What does wiki-based decision making look like?
Answer: MESSY! Right now, I’m involved with one of the biggest deliberative processes I’ve seen yet on Wikipedia. At issue is whether or not it’s OK to put “placeholder” images, like the one pictured at right, on biographic articles. Some people think they unnecessarily deface an article, while others think they’re an important tool in soliciting new images for the encyclopedia, and getting new contributors involved.
This has led to a huge discussion. It’s pretty chaotic, but also highly structured; it can be a little hard to see what’s currently getting the most attention, but because of the section headings and table of contents, it’s not too hard to get an overview of what people have been discussing.

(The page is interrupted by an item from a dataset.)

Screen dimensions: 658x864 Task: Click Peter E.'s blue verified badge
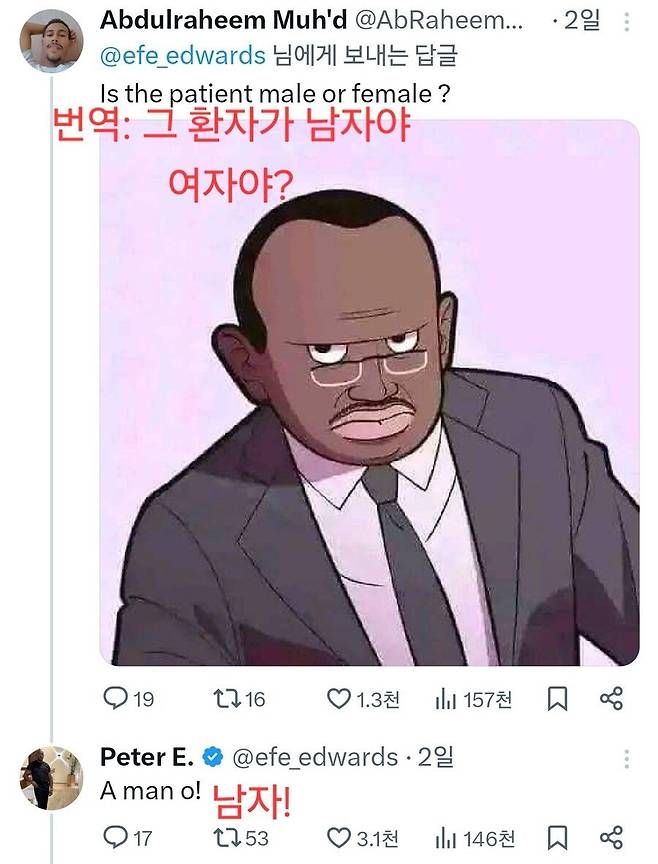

I often wonder about this sort of process. I see decisions made through this sort of process on Wikipedia, with a great deal of input from diverse groups, and a completely transparent process. But I also recognize that it’s a very unfamiliar format, very off-putting to anyone who doesn’t do a lot of work on wikis. I think the “best of both worlds” approach involves meeting face to face, and keeping notes in a format more like this, but after the fact. In essence, highly detailed and structured meeting minutes.
So, dear readers, what do you think? Is a process like this too unfamiliar and confusing to jump into? Or can you imagine a scenario where you might participate in something like that, with the goal of reaching a carefully-considered conclusion with broad participation.
(Note: I published a notice about this in the Wikipedia Signpost as well.)